#### [Work to be completed]
Revise the entries from the line containing "Click the plus" through the line containing "Action: click(1799, 610)", inclusive, replacing "plus icon" with "add icon" and leaving everything else unchanged.

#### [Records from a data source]
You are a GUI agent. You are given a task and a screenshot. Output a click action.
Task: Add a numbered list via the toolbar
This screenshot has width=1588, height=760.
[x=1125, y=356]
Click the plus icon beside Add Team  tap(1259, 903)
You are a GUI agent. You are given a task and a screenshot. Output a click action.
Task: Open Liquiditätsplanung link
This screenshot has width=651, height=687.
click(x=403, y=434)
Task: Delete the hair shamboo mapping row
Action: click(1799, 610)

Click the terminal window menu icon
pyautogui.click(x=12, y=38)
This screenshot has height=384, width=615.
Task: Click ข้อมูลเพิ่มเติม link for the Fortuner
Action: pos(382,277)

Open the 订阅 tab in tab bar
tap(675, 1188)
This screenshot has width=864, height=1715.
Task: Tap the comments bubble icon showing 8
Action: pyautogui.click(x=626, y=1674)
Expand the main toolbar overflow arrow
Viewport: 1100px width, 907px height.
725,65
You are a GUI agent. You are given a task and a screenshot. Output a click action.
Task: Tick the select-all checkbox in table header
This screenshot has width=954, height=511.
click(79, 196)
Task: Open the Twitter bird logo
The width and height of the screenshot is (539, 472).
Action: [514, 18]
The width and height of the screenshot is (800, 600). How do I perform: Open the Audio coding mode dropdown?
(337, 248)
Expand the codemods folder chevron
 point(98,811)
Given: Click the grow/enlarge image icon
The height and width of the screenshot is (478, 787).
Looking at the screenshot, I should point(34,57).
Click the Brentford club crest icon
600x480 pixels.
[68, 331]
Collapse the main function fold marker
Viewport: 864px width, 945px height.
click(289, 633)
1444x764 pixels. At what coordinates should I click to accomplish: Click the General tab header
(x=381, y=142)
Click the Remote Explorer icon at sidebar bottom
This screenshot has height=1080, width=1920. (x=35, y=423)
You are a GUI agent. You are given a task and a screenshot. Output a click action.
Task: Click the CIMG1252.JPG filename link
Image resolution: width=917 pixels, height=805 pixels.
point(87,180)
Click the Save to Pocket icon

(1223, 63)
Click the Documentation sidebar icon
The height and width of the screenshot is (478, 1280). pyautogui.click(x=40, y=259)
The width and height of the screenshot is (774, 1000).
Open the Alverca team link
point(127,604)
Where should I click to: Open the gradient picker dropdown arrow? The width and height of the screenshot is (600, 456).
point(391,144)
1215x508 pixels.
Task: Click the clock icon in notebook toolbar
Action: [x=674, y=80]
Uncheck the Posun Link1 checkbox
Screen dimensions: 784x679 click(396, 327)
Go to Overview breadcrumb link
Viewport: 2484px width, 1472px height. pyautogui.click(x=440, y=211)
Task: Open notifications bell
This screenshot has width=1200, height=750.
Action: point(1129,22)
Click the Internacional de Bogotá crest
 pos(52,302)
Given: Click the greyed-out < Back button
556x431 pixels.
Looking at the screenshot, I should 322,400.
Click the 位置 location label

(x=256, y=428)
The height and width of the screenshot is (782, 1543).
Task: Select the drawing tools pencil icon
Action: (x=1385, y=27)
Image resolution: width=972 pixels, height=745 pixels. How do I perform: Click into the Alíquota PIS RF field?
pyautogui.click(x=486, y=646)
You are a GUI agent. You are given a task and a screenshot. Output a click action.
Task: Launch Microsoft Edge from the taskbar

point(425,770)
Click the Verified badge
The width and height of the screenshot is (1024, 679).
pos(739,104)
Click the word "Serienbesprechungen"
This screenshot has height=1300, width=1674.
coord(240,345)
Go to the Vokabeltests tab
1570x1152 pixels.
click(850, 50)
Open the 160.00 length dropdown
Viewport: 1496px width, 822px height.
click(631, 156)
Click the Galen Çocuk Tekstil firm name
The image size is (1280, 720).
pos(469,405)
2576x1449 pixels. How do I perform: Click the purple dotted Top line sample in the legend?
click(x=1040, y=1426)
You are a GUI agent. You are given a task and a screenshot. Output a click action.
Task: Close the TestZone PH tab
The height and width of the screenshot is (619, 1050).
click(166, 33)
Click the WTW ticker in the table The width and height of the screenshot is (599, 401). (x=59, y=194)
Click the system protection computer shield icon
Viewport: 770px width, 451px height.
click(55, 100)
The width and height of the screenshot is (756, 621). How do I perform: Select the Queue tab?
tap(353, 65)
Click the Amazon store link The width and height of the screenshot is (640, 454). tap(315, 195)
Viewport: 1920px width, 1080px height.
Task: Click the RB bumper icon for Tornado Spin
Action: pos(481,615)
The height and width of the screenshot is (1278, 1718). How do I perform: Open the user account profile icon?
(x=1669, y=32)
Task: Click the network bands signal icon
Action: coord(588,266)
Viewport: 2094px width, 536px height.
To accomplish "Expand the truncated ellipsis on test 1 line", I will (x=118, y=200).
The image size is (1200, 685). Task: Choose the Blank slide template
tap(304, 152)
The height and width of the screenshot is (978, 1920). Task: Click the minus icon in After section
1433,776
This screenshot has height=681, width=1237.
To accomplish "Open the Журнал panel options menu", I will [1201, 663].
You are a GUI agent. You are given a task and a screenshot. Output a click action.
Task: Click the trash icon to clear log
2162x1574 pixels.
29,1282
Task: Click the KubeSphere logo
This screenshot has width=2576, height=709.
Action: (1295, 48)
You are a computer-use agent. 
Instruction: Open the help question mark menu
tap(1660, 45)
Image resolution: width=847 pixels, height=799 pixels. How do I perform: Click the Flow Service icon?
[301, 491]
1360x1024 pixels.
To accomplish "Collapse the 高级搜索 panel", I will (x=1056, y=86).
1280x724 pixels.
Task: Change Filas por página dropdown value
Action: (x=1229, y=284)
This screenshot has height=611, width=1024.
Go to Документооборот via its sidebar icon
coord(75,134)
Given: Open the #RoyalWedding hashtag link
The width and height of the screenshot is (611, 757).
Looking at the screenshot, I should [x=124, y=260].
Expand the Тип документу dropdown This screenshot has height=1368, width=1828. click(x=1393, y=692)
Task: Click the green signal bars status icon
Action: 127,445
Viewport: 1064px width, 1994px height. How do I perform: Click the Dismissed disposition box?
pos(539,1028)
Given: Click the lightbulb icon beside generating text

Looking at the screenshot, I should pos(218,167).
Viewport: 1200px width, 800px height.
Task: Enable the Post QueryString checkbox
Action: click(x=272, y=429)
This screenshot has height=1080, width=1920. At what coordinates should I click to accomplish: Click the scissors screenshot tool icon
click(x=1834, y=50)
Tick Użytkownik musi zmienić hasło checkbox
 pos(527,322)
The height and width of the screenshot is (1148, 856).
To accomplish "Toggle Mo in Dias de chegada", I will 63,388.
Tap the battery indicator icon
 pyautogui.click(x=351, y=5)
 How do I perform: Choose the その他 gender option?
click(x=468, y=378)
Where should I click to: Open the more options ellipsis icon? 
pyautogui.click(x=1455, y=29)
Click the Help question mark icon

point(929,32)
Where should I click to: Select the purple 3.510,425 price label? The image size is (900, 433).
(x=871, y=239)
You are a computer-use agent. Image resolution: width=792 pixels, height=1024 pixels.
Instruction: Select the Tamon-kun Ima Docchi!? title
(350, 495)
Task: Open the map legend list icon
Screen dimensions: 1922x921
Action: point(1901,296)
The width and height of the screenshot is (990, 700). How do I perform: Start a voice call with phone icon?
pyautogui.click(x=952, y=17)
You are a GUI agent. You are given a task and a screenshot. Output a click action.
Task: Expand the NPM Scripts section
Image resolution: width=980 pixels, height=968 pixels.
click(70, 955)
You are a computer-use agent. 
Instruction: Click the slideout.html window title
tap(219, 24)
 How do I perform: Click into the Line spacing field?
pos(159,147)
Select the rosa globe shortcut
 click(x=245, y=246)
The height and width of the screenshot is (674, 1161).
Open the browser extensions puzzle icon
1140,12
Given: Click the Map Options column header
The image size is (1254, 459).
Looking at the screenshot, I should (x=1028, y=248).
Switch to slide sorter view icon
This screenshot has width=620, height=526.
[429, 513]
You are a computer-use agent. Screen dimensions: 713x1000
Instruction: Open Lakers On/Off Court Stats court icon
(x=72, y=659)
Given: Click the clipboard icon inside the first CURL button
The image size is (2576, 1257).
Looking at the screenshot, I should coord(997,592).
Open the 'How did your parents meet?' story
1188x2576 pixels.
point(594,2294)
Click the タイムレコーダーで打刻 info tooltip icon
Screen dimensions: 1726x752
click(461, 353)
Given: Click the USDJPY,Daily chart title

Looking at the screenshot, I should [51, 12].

#### [Exercise output]
Click the add icon beside Add Team  tap(1259, 903)
You are a GUI agent. You are given a task and a screenshot. Output a click action.
Task: Open Liquiditätsplanung link
This screenshot has width=651, height=687.
click(x=403, y=434)
Task: Delete the hair shamboo mapping row
Action: click(1799, 610)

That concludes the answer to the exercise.